● REQUIRED ACTION: Look through the data below and, wherever a line carries the word "sidebar", please copy that line.

═══ THE RECORDS

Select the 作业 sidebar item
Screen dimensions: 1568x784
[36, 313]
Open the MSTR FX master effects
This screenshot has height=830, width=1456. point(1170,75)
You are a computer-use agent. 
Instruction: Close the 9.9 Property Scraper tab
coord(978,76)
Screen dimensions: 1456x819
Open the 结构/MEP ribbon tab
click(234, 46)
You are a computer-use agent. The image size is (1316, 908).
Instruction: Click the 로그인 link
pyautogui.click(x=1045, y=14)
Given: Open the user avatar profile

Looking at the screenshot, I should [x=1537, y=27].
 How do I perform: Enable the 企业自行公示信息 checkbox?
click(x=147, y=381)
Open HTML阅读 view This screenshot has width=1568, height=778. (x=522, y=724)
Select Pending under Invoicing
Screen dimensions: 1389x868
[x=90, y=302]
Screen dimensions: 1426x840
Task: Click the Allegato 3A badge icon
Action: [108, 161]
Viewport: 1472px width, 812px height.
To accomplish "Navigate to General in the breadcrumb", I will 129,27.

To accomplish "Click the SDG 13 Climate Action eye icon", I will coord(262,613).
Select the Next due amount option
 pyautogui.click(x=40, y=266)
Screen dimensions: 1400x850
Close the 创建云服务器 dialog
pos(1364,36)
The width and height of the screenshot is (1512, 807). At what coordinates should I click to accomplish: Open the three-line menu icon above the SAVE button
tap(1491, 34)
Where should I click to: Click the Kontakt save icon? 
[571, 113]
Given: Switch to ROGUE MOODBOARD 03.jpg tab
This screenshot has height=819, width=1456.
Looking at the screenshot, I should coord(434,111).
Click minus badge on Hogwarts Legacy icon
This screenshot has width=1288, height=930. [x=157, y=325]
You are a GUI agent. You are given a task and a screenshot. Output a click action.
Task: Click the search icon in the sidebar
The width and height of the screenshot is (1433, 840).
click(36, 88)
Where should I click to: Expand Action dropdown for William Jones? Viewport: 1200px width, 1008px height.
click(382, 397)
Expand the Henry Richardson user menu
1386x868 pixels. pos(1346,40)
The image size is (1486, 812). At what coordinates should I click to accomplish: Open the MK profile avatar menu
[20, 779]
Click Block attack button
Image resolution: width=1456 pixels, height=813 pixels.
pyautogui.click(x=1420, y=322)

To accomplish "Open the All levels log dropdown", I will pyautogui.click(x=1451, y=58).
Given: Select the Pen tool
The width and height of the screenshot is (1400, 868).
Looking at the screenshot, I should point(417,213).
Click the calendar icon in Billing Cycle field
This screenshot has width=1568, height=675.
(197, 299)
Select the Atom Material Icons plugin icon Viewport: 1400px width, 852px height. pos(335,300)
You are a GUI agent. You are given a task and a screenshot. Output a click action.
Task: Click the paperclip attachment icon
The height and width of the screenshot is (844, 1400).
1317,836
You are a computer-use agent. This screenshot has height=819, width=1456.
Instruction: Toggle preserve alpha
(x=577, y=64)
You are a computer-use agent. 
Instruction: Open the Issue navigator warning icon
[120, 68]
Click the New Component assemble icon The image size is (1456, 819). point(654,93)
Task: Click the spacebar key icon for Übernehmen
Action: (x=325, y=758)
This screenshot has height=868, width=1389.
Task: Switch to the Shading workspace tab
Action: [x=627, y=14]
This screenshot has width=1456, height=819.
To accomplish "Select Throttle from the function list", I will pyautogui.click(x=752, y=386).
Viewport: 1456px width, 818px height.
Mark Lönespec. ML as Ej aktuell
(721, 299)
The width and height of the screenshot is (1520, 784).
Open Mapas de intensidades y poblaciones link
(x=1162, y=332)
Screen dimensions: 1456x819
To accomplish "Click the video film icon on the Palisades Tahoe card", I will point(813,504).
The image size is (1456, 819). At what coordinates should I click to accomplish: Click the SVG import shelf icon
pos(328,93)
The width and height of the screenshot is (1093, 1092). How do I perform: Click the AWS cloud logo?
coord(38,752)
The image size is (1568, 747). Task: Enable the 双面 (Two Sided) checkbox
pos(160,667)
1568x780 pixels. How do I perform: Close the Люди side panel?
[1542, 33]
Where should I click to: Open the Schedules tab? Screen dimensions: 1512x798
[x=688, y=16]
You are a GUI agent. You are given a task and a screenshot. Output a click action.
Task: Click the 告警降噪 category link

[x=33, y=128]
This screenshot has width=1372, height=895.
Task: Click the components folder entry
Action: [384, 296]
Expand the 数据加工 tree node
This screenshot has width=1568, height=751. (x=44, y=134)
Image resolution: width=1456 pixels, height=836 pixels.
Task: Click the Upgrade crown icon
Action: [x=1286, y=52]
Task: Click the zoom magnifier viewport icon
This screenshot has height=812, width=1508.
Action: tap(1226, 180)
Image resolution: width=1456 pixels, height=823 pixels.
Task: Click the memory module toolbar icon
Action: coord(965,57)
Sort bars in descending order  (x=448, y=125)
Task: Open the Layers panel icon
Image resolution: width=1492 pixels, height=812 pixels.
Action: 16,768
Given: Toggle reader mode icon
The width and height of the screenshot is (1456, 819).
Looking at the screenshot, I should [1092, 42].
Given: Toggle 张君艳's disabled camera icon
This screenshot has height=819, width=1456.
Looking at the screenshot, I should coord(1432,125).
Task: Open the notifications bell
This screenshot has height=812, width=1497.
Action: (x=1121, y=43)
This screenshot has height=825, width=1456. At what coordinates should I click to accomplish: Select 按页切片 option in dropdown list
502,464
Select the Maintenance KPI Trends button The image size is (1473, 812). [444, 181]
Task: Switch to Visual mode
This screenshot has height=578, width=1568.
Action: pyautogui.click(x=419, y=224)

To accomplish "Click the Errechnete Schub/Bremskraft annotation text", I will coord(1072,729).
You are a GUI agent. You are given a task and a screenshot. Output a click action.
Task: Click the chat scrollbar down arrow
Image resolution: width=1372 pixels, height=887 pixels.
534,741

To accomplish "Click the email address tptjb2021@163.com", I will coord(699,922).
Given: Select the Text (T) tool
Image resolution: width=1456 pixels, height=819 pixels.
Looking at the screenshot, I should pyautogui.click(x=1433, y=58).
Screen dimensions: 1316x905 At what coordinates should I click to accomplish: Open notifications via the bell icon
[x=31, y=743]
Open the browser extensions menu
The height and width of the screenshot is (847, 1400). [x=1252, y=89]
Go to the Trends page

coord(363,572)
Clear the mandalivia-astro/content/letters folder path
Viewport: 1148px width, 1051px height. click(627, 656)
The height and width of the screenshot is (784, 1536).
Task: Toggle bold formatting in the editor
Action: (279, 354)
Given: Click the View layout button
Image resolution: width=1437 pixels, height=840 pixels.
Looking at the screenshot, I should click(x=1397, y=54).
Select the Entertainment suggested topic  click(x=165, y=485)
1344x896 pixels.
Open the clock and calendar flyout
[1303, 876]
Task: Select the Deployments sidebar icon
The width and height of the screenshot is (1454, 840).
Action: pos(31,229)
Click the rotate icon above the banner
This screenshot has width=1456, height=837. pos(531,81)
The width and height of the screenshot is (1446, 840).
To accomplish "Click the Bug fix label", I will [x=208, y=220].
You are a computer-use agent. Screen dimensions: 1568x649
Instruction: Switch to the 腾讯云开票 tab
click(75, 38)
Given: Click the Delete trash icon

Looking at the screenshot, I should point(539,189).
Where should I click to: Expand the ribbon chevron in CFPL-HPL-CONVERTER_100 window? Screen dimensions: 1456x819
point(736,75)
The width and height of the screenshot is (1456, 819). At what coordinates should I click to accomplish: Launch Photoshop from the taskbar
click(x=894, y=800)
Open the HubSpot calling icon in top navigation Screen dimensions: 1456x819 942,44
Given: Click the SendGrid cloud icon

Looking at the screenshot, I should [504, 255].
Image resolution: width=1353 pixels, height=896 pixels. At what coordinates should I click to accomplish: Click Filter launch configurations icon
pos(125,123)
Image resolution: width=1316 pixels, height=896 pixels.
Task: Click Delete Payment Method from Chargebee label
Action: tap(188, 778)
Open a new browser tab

══════

● RESPONSE AREA:
Select the 作业 sidebar item
Task: Click the search icon in the sidebar
Task: Select the Deployments sidebar icon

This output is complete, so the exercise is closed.